MENTALLY UNSTABLE SOLDIERS REDEPLOYED TO IRAQ

Stretched Thin, Army Puts Some Vulnerable Soldiers Back on the Frontlines

By BOB WOODRUFF, JAMES HILL and JAIME HENNESSEY
Oct. 23, 2008—


http://abcnews.go.com/International/WoodruffReports/story?id=6095812&page=1

Two weeks before his second deployment to Iraq last September, Army Specialist Michael DeVlieger broke down.

"At first, I thought it was something that everybody experienced," DeVlieger told ABC's Bob Woodruff, "and just through time and perseverance I guess it would pass." It didn't pass.

After an 11-day hospitalization, DeVlieger was given a diagnosis of major depressive disorder, three psychiatric prescriptions -- and deployment orders.

"Eighteen hours after he got out of the hospital, he deployed to Iraq," DeVlieger's wife, Christine DeVlieger, recalled. He left for Iraq despite Pentagon policy requiring that service members establish three months of "stability without significant symptoms" before deploying.

"I was a ticking time bomb," Michael DeVlieger said.
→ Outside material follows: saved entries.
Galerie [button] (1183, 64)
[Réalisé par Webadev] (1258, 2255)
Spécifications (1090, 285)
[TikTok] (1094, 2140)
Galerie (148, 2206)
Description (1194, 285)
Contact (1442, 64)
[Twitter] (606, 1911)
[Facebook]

Citing privacy, officials at DeVlieger's base in Fort Campbell, Ky., declined to comment except to say there was a combat stress unit assigned to DeVlieger's base in Iraq.


'Stretched Too Thin'

More than 600,000 Americans have served multiple tours in Iraq and Afghanistan.

"Psychological trauma is cumulative," explained Dr. Paul Ragan, a former Navy psychiatrist who is an associate professor of psychiatry at Vanderbilt University. More deployments can mean more mental stress, and for some, more mental illnesses, he said.

Army surveys show that for those soldiers deployed once, the rate of anxiety, depression and post-traumatic stress disorder is 12 percent. For those deployed three or more times, the rate is 27 percent.


"People who have psychiatric symptoms, actively symptomatic with PTSD or depression, are being sent back to the very situation that caused their PTSD and depression," Ragan said.
The Army's chief psychiatrist, Dr. Elspeth Ritchie, agrees with the Rand Corp.'s estimate that 300,000 service members have demonstrated post-traumatic stress disorder symptoms. Some are returning to the battlefront, although the Army is not keeping track of how many.


"I certainly would not want to lump all soldiers who have experienced post-traumatic stress disorder and say they are impaired and not able to do their job," Ritchie told Woodruff. "I think that would be very stigmatizing."


Many soldiers, as Ritchie points out, receive treatment and cope successfully with PTSD or depression.

"We have a number of reasons for sending the soldiers back to war -- we have a mission, clearly," Ritchie said.

The mission asks a lot of a few. Less than 1 percent of the population serves, and serves again.
"We know the Army is stretched too thin. We know how busy we are. We know we need more forces," Ritchie said.